Monday, March 05, 2007

The Echo Maker

I completely lost track of everything this weekend while I read The Echo Maker by Richard Powers. Powers masterfully combines science and emotion in a tale about cranes, water, brain damage, recovery, sibling relationships, trust, success and failure, and our perceptions. There is much medical jargon, but with the search for medical answers to Mark's accident induced Capgras Syndrome the search for personal answers to our perceptions of self, our public presentation of self, and the outsider's perception of us is illuminated. We are also reminded of how fragile, yet resilient, the interactions truly are.

My husband came back home last night and said, "You've been reading."

I said, "How observant of you. How did you know?"

He said, "You are somewhere else. You always go somewhere else."

Hmmm! I think I misjudged my husband. I was in Nebraska while he was in Memphis.

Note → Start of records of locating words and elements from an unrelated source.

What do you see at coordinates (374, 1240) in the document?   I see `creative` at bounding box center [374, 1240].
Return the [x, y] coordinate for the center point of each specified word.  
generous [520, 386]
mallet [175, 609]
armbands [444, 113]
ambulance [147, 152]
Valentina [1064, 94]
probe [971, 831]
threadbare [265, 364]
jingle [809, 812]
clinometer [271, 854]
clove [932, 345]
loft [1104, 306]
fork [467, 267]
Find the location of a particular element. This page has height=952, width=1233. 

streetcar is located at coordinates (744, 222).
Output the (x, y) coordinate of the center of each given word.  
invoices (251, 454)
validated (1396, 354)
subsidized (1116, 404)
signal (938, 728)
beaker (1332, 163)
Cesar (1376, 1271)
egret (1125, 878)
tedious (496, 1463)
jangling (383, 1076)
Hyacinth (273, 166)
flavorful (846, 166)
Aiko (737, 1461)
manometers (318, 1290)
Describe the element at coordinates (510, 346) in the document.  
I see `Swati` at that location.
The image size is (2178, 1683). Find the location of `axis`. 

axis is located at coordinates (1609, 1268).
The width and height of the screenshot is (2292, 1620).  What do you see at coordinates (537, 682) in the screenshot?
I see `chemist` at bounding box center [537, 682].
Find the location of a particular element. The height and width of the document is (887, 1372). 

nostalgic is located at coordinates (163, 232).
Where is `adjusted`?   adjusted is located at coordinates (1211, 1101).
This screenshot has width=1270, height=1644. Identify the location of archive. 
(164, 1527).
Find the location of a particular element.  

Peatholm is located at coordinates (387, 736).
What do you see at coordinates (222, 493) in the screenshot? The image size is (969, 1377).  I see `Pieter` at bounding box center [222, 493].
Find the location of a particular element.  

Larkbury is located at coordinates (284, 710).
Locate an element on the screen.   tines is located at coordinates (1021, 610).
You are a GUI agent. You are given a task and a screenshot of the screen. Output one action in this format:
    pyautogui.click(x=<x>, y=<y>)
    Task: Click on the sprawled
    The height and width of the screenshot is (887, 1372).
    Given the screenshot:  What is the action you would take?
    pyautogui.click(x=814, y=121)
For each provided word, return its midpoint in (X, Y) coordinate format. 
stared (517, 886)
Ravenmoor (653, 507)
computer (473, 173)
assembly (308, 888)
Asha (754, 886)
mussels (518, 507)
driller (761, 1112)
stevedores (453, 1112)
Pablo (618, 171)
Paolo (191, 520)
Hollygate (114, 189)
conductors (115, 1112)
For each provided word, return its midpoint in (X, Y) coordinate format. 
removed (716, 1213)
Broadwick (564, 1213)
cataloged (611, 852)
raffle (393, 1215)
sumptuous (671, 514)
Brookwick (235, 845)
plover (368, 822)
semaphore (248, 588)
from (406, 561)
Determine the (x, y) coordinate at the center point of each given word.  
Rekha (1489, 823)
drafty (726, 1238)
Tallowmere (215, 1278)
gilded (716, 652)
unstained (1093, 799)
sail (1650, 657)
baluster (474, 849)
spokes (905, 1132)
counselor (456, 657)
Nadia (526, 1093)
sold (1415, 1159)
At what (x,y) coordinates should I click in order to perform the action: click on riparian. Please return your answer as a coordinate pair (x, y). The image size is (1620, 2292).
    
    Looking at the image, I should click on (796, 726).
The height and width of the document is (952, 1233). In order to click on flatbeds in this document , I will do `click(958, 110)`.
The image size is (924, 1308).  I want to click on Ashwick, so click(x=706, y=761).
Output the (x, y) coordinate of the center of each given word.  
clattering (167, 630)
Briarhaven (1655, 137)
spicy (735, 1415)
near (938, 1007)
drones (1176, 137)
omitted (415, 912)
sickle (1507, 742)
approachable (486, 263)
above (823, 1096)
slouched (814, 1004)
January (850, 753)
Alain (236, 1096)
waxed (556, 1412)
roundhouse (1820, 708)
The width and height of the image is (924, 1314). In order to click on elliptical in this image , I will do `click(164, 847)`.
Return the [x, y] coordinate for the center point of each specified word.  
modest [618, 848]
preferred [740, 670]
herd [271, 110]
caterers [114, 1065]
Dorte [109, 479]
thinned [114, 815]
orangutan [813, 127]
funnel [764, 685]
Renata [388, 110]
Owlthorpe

I thought he wouldn't notice my absence.

Thanks for the recommendation, Zilla!! Now, I feel that I must go see the cranes!!!!

3 comments:

zilla said...

This gift has brought tears to my eyes!

I still have not so much as cracked The Echo Maker, waiting for a time when I can savor it in relative peace. The gift? You having taken the time to read it, as well as post so thoughtfully about it.

One of the many things I enjoy about Powers is that he takes "generalism" to its limits. He knows so much about so many things, seems always to be striving to know more, and somehow applies so much of what he's bothered to learn over the years into tales that not only provoke thought, but evoke emotion. He's ... like a 21st C Renaissance man. Challenging, sometimes frustrating, rarely boring; he's on my list of people I'd like to meet but hope I don't because I'd probably pass out, which would be kind of embarrassing.

Thanks for a perfect ending to an up and down day.

wisteria said...

When you get the time to read it, you won't be disappointed! This is a beautifully researched and crafted book. I suppose I'll have to read his other seven novels.

After you read it, let's talk. I always hesitate to put anything substantial about books here because I have read too many papers taken directly from internet sources. I want to be inspiring, but not so inspiring as to deny a student a chance to ruminate and create for himself.

ZILLA said...

It's over a year later, and guess what I finally read while in Montana?

Actually, I've got the final chapter to go -- that delay out of Minneapolis should have been a few minutes longer :-)

Have you read The Time of Our Singing yet? The Gold Bug Variations?